On Windows the hostname is in the environment variable "COMPUTERNAME", on Linux the environment variable is "HOSTNAME". Because ant properties are immutable something like the following should work:

<property environment="env"/>
<property name="env.HOSTNAME" value="${env.COMPUTERNAME}"/>
<echo message="hostname = ${env.HOSTNAME}"/>

i.e. import the environment as properties prefixed with env. Then set env.HOSTNAME to be the value of env.COMPUTERNAME unless env.HOSTNAME is already set in which case the 2nd line will have no effect.
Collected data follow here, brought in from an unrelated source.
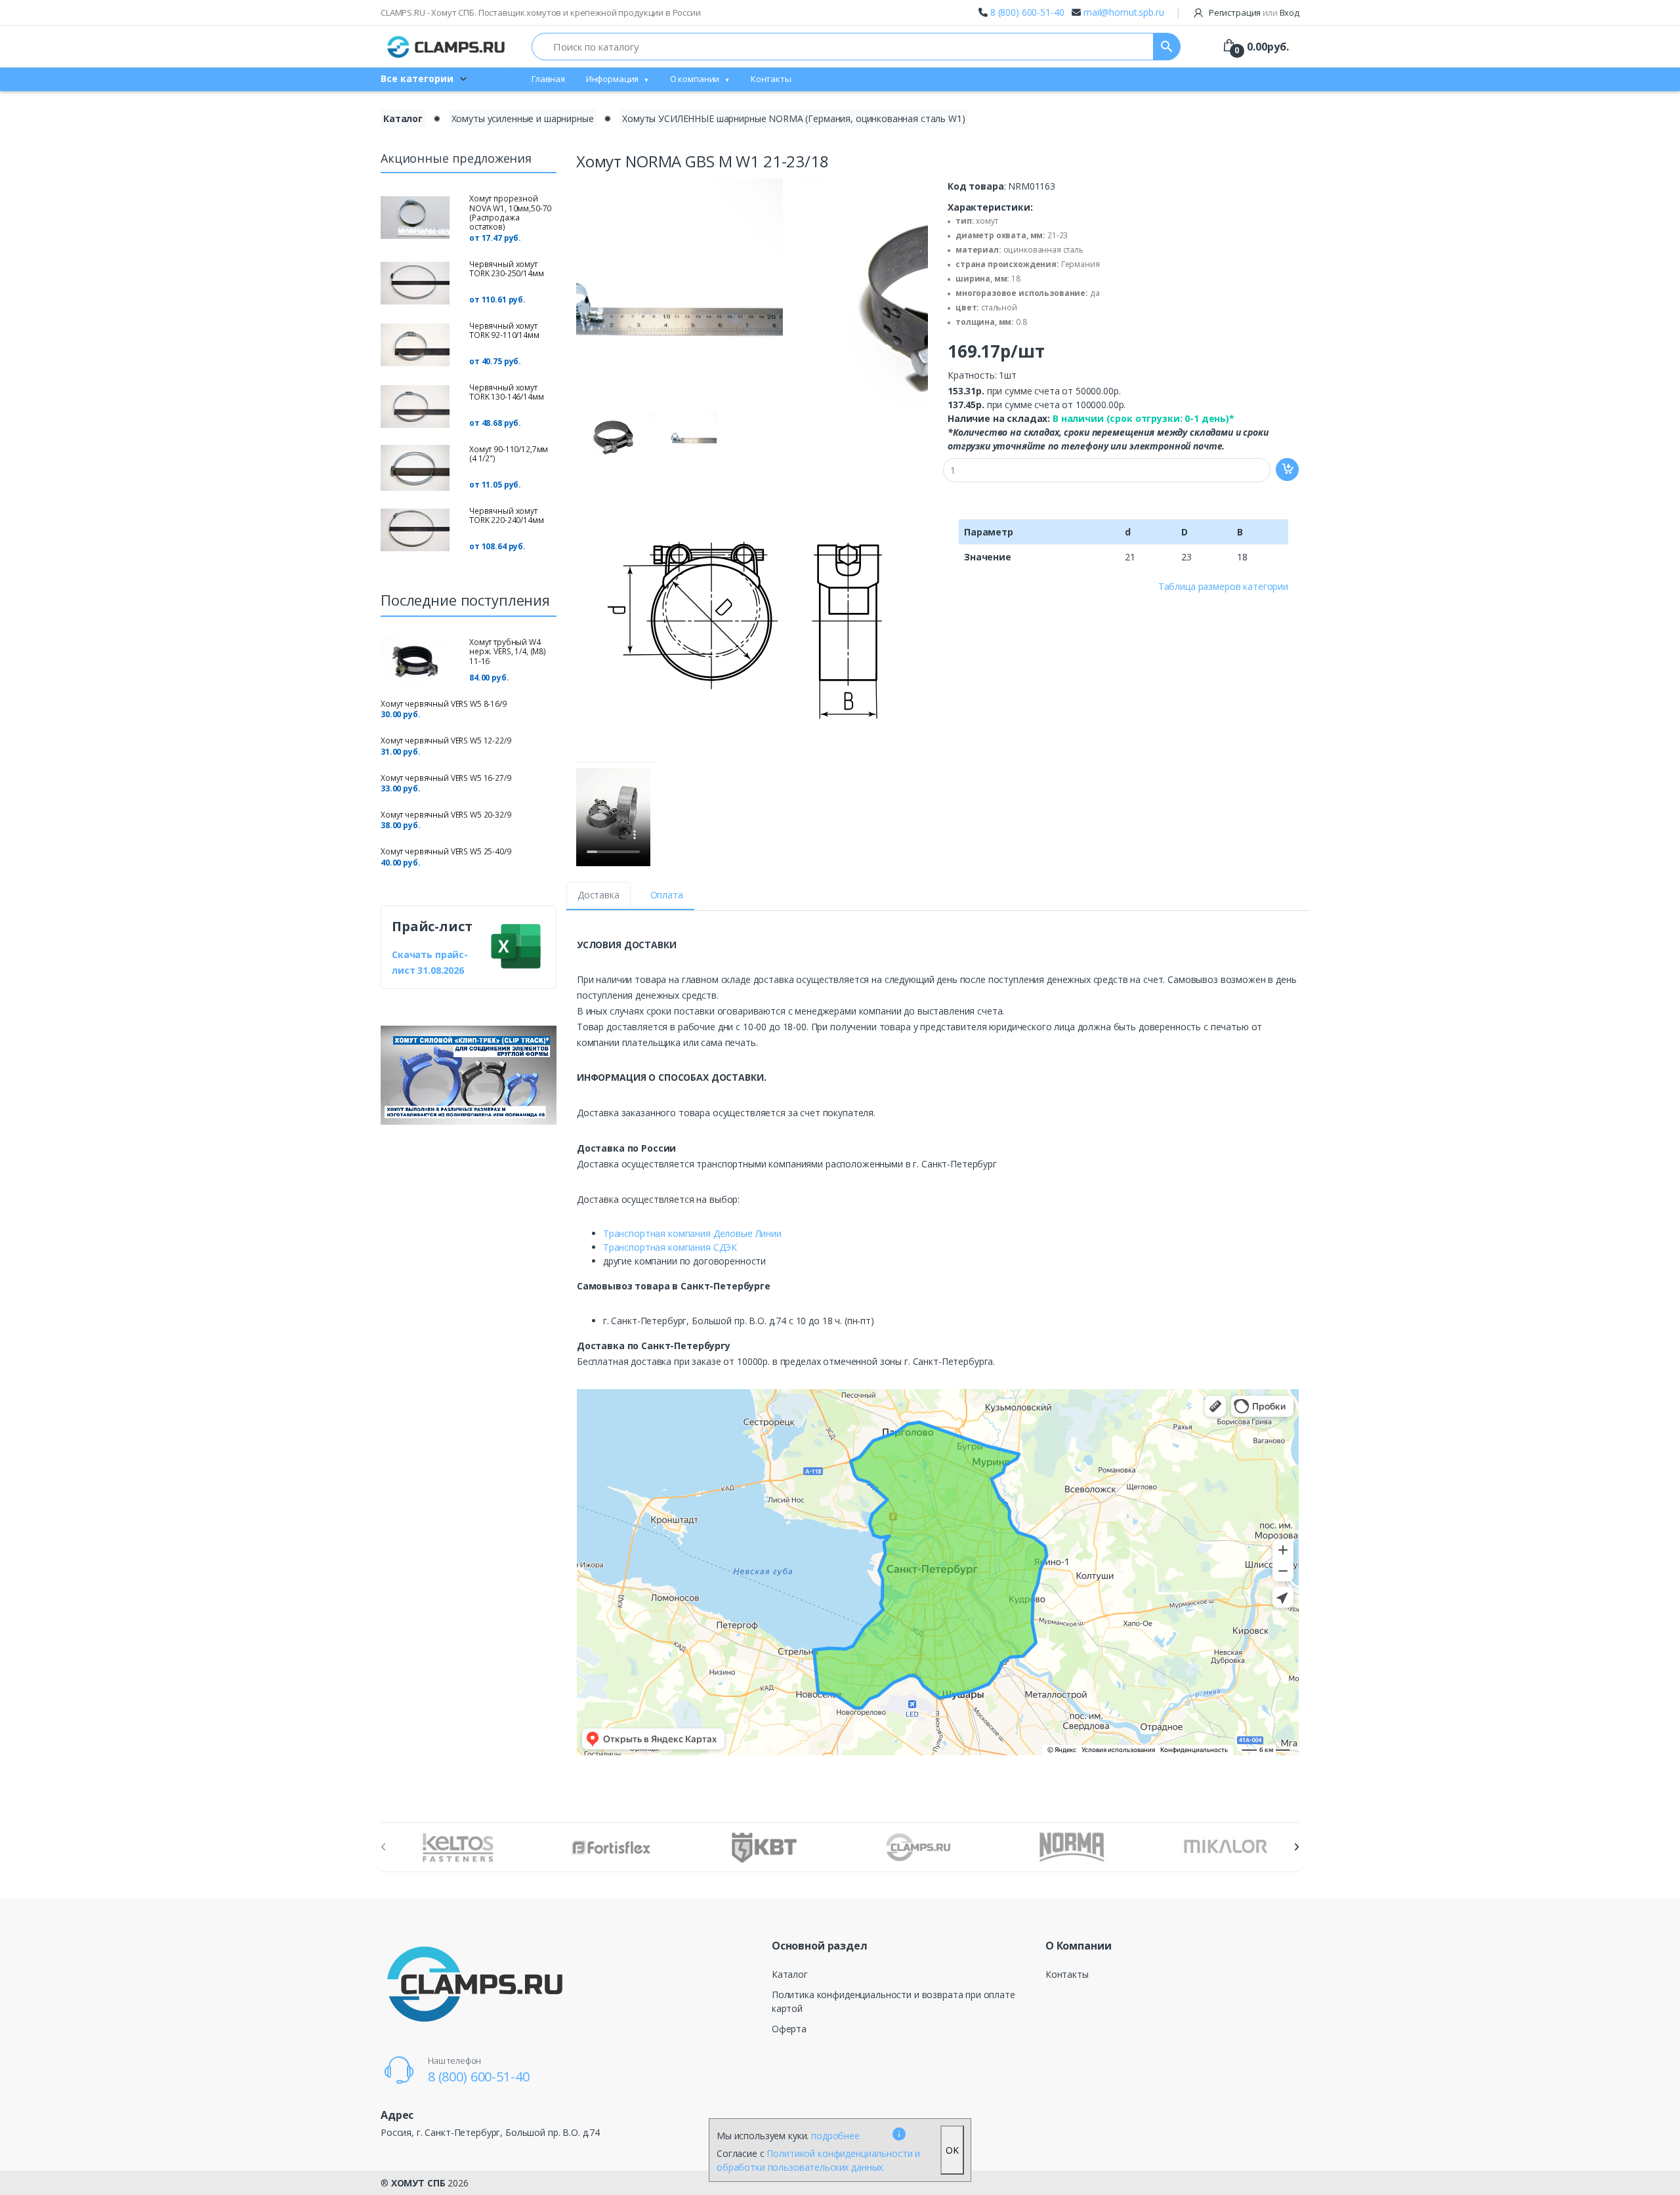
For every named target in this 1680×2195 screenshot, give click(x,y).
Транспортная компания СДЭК (670, 1247)
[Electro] (446, 46)
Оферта (789, 2028)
After that use env.HOSTNAME where the hostname is required.


The correct way to find the local machine's hostname is by using Ant's HostInfo task. This will work across all platforms and is natively supported by Ant.

<hostinfo prefix="host." />
<echo message="My hostname is '${host.NAME}'" />
  • 2
    It looks like this should be the "right" answer, but when I use this (at least, on my Debian Sid system), ${host.NAME} is set to localhost. Running hostname as per Rebse's answer returns the actual host name I want. Sep 27 '13 at 9:07

Copy the value for Unix into the Windows version. Then you can use ${env.COMPUTERNAME}.

<property name="env.COMPUTERNAME" value="${env.HOSTNAME}"/>

You can use the environment variables $HOSTNAME (UNIX) and %COMPUTERNAME% (Windows) for this. You can check to see if the environment variable HOSTNAME has been defined and, if not, you can then use the environment variable COMPUTERNAME, assuming it is defined. As a fallback, you can use "unknown".


I would write a custom Ant task.

Once you start writing you own tasks you will find that Ant gets a lot more fun and easy to use. You don't need strange solutions that are hard to understand.